At any rate: it’s good to be feeling uninjured and rested after a pretty good goofing-off weekend, but now it’s time to log that food and that weight and get this train a’rolling.

 

Day 141: Goofin’ Off on Victoria Day

It’s Victoria Day! That’s a Commonwealth thing. And as I like to say to those who aren’t in the Commonwealth, “if you’re not spending Victoria Day goofing off, then she died on that beach in Normandy for nothing.” Goofin’ off rules on statutory holidays.

I’m kidding, of course. Queen Victoria died on that beach in Normandy for our freedoms. 

So I’m late with the podcast today, and am hiving the day off for maybe an hour of useful work, and most of the day for goofin’ off; this includes:

  • Finishing Bioshock Infinite;
  • Watching some Mr.

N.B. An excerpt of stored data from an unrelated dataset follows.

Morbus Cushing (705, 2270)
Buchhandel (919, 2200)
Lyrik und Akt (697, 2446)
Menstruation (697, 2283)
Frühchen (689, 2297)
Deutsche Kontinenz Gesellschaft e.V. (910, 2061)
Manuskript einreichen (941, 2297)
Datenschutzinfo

Robot, which I’m just getting into now;
  • Working outside on the dig up and mulch project (part of the hour of ‘real work’)
  • Finishing our Cat Wagon (part of the hour of ‘real work’)
  • Playing board games with my wife;
  • Varied food projects;
  • Working on my other podcast, which is up and running but needs a promotional plan.

Some of that sounds more like goofin’ off than other things, but it’s all things I enjoy doing, which is the important bit.

Goofin’ off is what days off are for.

Point being, it’s almost 11 a.m. and I’m just getting around to this because this should be a day for slacking. My weekends get pretty eaten up by “stuff I gotta get done,” so I don’t want my bona fide holiday to be “stuff I gotta get done” as well.

So here I go! Slacking off (mostly) for a day. Huzzah!